IWC 67 Day Two
It’s quite unreal, sitting on the balcony of our room looking out over the pool and past the palm trees to the ocean rolling in, thinking about this day inside. Very clearly, lines have been drawn, though it’s hard to know how the balance will turn out before this week ends. One of the great characters from the past has shown up, Daven Joseph whose deep hypnotic voice still fills the room with nonsense. He is representing Antigua and Barbuda though he has previously skipped around wearing badges of opportunity. Today in full throttle he castigated the audience for failing to uphold the rights of indigenous people to food security, then lost his train of thought creating a list of supporters, forgetting that the USA had endorsed the comments of others about the issue at hand. To be truthful, I feel for him. The ASW Bundle which treats all requests the same is an attempt to avoid scrutiny of details that may upset some members.
The lowlight of the morning was the defeat once again of the proposal to establish a South Atlantic Whale Sanctuary (SAWS).
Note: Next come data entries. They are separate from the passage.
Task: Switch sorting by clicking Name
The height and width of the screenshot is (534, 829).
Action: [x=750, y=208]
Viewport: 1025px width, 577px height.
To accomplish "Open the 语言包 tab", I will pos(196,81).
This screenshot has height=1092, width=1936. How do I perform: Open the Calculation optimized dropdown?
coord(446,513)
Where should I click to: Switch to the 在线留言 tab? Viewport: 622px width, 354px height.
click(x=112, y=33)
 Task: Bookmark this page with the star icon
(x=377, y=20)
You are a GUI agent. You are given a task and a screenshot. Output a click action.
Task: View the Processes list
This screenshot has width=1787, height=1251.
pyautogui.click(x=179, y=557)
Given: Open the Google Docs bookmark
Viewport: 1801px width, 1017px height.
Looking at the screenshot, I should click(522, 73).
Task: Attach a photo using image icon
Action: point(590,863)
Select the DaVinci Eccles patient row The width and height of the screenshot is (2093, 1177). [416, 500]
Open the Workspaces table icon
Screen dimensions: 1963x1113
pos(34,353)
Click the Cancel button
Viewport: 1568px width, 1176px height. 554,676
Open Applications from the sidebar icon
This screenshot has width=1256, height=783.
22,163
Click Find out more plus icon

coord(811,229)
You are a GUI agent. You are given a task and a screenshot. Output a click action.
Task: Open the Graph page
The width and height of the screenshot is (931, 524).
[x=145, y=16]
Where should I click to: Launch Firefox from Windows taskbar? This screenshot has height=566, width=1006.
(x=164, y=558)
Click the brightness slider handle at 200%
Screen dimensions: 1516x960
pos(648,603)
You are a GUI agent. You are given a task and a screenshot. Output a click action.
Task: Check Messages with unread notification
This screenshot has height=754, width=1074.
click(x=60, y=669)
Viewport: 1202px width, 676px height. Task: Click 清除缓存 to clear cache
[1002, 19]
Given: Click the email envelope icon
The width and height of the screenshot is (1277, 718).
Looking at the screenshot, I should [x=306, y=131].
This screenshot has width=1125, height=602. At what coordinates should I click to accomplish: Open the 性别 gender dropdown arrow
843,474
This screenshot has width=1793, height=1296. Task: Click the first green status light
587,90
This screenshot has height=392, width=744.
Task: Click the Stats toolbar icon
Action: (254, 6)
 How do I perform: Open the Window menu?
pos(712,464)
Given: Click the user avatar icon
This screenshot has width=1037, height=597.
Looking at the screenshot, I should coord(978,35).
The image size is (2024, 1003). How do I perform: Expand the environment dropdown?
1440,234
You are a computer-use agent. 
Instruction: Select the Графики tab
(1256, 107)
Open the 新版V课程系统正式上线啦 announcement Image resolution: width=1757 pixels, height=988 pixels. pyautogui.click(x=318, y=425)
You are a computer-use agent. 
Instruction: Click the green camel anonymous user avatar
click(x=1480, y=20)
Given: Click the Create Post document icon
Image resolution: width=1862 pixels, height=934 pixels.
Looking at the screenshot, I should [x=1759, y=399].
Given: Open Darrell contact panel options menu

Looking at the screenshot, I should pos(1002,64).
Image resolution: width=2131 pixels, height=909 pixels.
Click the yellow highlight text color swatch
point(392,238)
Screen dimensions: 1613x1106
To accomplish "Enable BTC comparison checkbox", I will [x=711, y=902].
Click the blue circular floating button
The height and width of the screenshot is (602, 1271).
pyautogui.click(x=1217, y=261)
It was supposed to be considered later in the agenda but generously moved forward by the Chair because Brazil’s Environment Minister wanted to make the pitch. He was passionate and eloquent, pointing out the great benefits that would follow for research opportunities and the economies of local communities on both sides of the South Atlantic, adding the clincher support of the Scientific Committee which had considered the SAWS Action Plan since the last rejection and given it a thumbs up. Nothing doing. Country after county repeated Japan’s line – no need, goes against the objectives of the Convention etc. So it failed with a 61% majority. I thought at the time that Japan made a strategic mistake by announcing its unqualified opposition at the beginning of the debate. Had it made even a slight gesture of sympathy for what is clearly a heartfelt cause of the proponents, perhaps stating its understanding or even abstaining in the vote it might have garnered sympathy for its own heartfelt causes. My prediction is it won’t get even a shred of that later this week when it lunges at the Moratorium.
Just a few minutes later it’s suddenly dark here. Helena and I are about to head off to an NGO sponsored reception at a restaurant along the beach from the hotel. It will be interesting to see who among the delegations shows up. This morning, Chairman Morishita announced the event and said it was open to anyone “if you don’t have anything better to do”. It was quite a reveal and consistent with his absence from the Conservation Sub-Committee meeting a couple of days ago. The role of NGOs at this meeting is certainly evolving in a positive direction but it is clear we are still second-class citizens. No respect from the sustainable users who believe they alone have the keys to the future, totally failing to understand that we are all in it together.
By the end of this day the various positions of IWC members were perfectly clear. Everyone respects and sympathizes with the genuine needs of people who have relied on whales for food for centuries, even millennia. But there is a deep suspicion of the motives of Japan and others who use the rights of aboriginal people to food as a means to their own ends. Much is included in the Bundle that has little or nothing to with actual need, including the killing of up to 4 humpback whales annually by the tiny Caribbean island of Bequia. This hardly equates with the needs of Arctic people who’ve relied on whales for their survival for thousands of years and doesn’t sound fair, yet it is what the Bundle proposes. To me the story we heard about Bequia kids rushing out of their classroom when a humpback whale was seen off shore sounded more like the enthusiasm we see in many parts of the world when whales are sighted, not a thirst for blood.
Voting on the Bundle was put off until tomorrow. Meanwhlle, drafters are hard at work revising language to deal with the comments that have been made, in hopes they will find common ground.
We will know in the morning how things pan out.